• [Stated task]: Which lines in the material below contain the word "Instruction"? Report each of them in full.

• [Data]:
╔══
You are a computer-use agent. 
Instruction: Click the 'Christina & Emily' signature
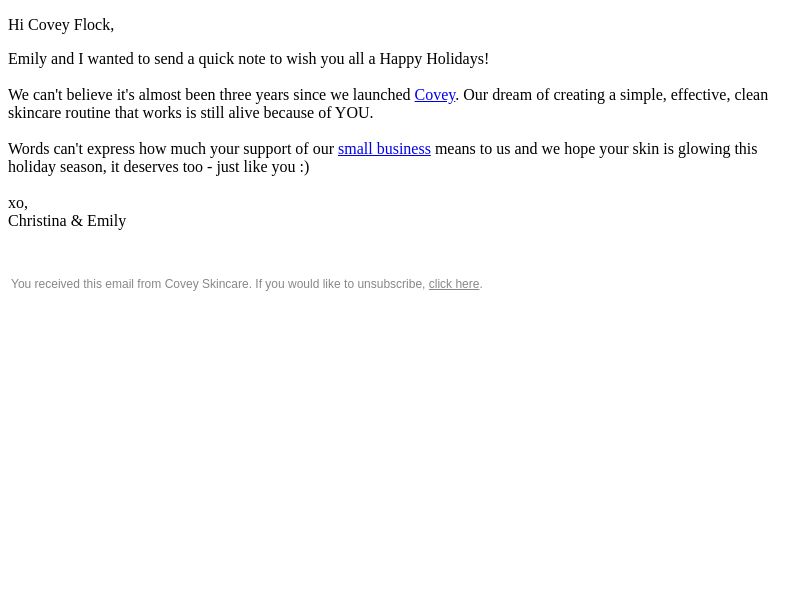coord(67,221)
╚══
╔══
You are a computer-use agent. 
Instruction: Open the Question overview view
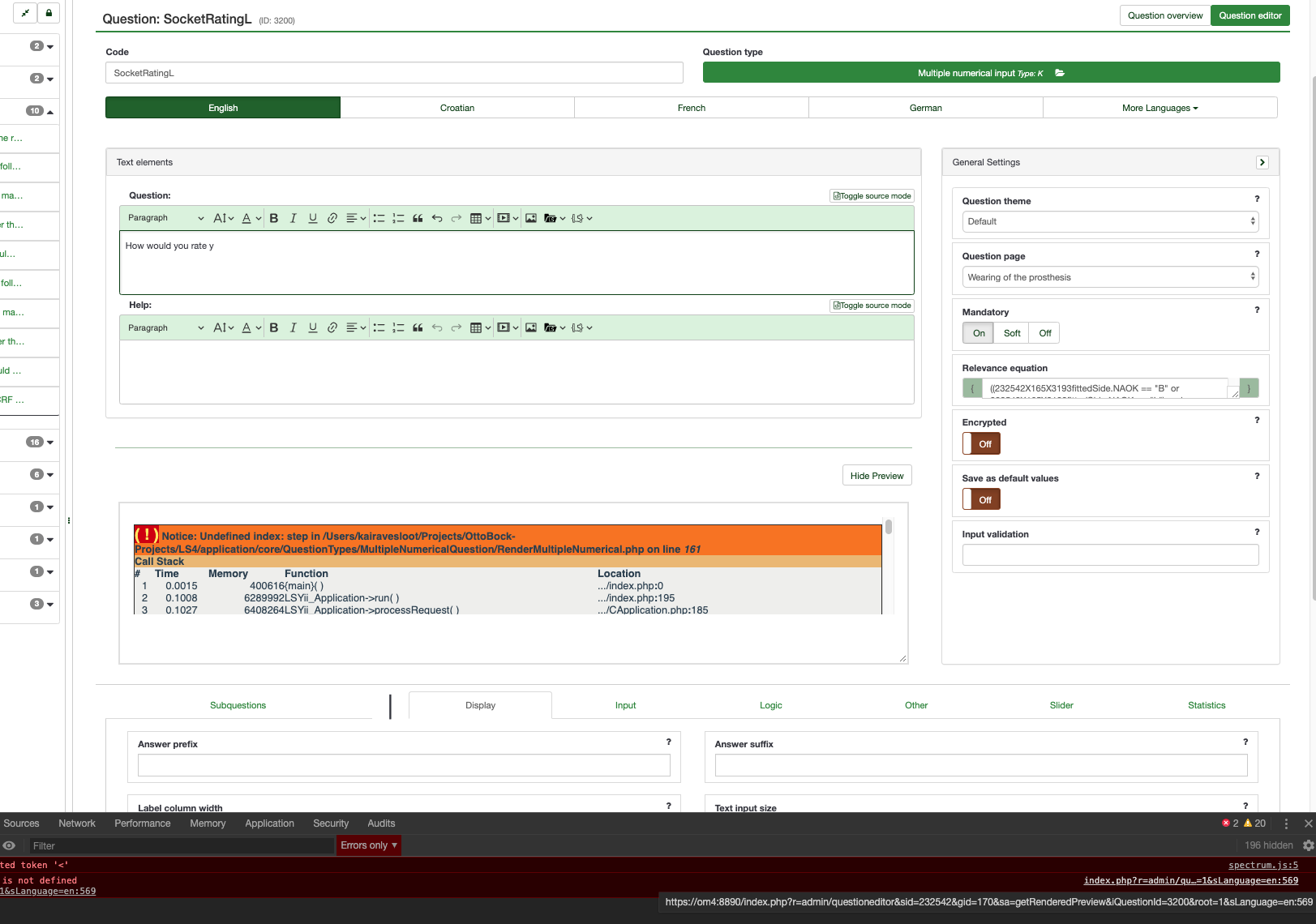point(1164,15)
╚══
• [Output below]:
Instruction: Click the 'Christina & Emily' signature
Instruction: Open the Question overview view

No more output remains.